## PROMPT
Every record should be written out again in full, with no character altered.

## RECORDS FOR THE TASK

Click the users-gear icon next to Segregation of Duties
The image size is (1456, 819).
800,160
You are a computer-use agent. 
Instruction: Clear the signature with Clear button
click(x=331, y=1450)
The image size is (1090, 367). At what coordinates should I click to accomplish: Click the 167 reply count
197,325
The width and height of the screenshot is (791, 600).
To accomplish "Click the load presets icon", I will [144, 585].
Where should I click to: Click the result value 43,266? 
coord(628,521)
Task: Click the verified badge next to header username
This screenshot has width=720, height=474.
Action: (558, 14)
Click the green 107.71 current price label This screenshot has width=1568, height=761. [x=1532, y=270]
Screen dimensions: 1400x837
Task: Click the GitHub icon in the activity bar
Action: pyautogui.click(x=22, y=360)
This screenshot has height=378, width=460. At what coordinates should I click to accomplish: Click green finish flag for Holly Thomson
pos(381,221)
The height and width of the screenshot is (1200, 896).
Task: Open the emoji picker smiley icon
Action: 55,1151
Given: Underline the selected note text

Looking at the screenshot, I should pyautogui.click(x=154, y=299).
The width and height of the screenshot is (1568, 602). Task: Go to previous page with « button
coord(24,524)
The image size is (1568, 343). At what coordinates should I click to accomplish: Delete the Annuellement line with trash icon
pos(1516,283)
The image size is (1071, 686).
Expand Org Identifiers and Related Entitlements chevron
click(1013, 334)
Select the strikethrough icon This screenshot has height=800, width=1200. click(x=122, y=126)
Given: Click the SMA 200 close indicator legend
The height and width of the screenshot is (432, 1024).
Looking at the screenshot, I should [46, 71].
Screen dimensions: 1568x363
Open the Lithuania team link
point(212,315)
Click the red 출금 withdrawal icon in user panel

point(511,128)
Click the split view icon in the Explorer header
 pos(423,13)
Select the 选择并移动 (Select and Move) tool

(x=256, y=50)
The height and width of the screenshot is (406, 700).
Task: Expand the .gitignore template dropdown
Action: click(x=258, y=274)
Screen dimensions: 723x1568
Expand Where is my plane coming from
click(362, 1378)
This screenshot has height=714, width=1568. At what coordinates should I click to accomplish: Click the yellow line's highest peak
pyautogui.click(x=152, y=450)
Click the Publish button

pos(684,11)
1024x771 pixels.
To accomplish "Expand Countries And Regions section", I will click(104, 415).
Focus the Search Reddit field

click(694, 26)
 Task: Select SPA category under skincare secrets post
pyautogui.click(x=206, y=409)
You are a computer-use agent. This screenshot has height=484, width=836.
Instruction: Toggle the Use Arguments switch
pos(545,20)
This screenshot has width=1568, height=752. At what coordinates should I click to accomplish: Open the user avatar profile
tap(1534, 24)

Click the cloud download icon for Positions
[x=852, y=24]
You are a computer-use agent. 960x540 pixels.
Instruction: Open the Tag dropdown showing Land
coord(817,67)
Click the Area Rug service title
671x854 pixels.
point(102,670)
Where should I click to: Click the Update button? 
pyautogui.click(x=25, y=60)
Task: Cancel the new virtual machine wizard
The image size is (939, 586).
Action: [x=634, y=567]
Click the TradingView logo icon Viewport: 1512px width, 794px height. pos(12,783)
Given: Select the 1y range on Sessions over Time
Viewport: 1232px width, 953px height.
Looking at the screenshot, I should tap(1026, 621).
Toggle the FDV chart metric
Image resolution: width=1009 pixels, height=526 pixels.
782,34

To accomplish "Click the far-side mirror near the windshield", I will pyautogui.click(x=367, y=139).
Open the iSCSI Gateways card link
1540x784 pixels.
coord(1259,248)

## RESULT
Click the users-gear icon next to Segregation of Duties
The image size is (1456, 819).
800,160
You are a computer-use agent. 
Instruction: Clear the signature with Clear button
click(x=331, y=1450)
The image size is (1090, 367). At what coordinates should I click to accomplish: Click the 167 reply count
197,325
The width and height of the screenshot is (791, 600).
To accomplish "Click the load presets icon", I will [144, 585].
Where should I click to: Click the result value 43,266? 
coord(628,521)
Task: Click the verified badge next to header username
This screenshot has width=720, height=474.
Action: (558, 14)
Click the green 107.71 current price label This screenshot has width=1568, height=761. [x=1532, y=270]
Screen dimensions: 1400x837
Task: Click the GitHub icon in the activity bar
Action: pyautogui.click(x=22, y=360)
This screenshot has height=378, width=460. At what coordinates should I click to accomplish: Click green finish flag for Holly Thomson
pos(381,221)
The height and width of the screenshot is (1200, 896).
Task: Open the emoji picker smiley icon
Action: 55,1151
Given: Underline the selected note text

Looking at the screenshot, I should pyautogui.click(x=154, y=299).
The width and height of the screenshot is (1568, 602). Task: Go to previous page with « button
coord(24,524)
The image size is (1568, 343). At what coordinates should I click to accomplish: Delete the Annuellement line with trash icon
pos(1516,283)
The image size is (1071, 686).
Expand Org Identifiers and Related Entitlements chevron
click(1013, 334)
Select the strikethrough icon This screenshot has height=800, width=1200. click(x=122, y=126)
Given: Click the SMA 200 close indicator legend
The height and width of the screenshot is (432, 1024).
Looking at the screenshot, I should [46, 71].
Screen dimensions: 1568x363
Open the Lithuania team link
point(212,315)
Click the red 출금 withdrawal icon in user panel

point(511,128)
Click the split view icon in the Explorer header
 pos(423,13)
Select the 选择并移动 (Select and Move) tool

(x=256, y=50)
The height and width of the screenshot is (406, 700).
Task: Expand the .gitignore template dropdown
Action: click(x=258, y=274)
Screen dimensions: 723x1568
Expand Where is my plane coming from
click(362, 1378)
This screenshot has height=714, width=1568. At what coordinates should I click to accomplish: Click the yellow line's highest peak
pyautogui.click(x=152, y=450)
Click the Publish button

pos(684,11)
1024x771 pixels.
To accomplish "Expand Countries And Regions section", I will click(104, 415).
Focus the Search Reddit field

click(694, 26)
 Task: Select SPA category under skincare secrets post
pyautogui.click(x=206, y=409)
You are a computer-use agent. This screenshot has height=484, width=836.
Instruction: Toggle the Use Arguments switch
pos(545,20)
This screenshot has width=1568, height=752. At what coordinates should I click to accomplish: Open the user avatar profile
tap(1534, 24)

Click the cloud download icon for Positions
[x=852, y=24]
You are a computer-use agent. 960x540 pixels.
Instruction: Open the Tag dropdown showing Land
coord(817,67)
Click the Area Rug service title
671x854 pixels.
point(102,670)
Where should I click to: Click the Update button? 
pyautogui.click(x=25, y=60)
Task: Cancel the new virtual machine wizard
The image size is (939, 586).
Action: [x=634, y=567]
Click the TradingView logo icon Viewport: 1512px width, 794px height. pos(12,783)
Given: Select the 1y range on Sessions over Time
Viewport: 1232px width, 953px height.
Looking at the screenshot, I should tap(1026, 621).
Toggle the FDV chart metric
Image resolution: width=1009 pixels, height=526 pixels.
782,34

To accomplish "Click the far-side mirror near the windshield", I will pyautogui.click(x=367, y=139).
Open the iSCSI Gateways card link
1540x784 pixels.
coord(1259,248)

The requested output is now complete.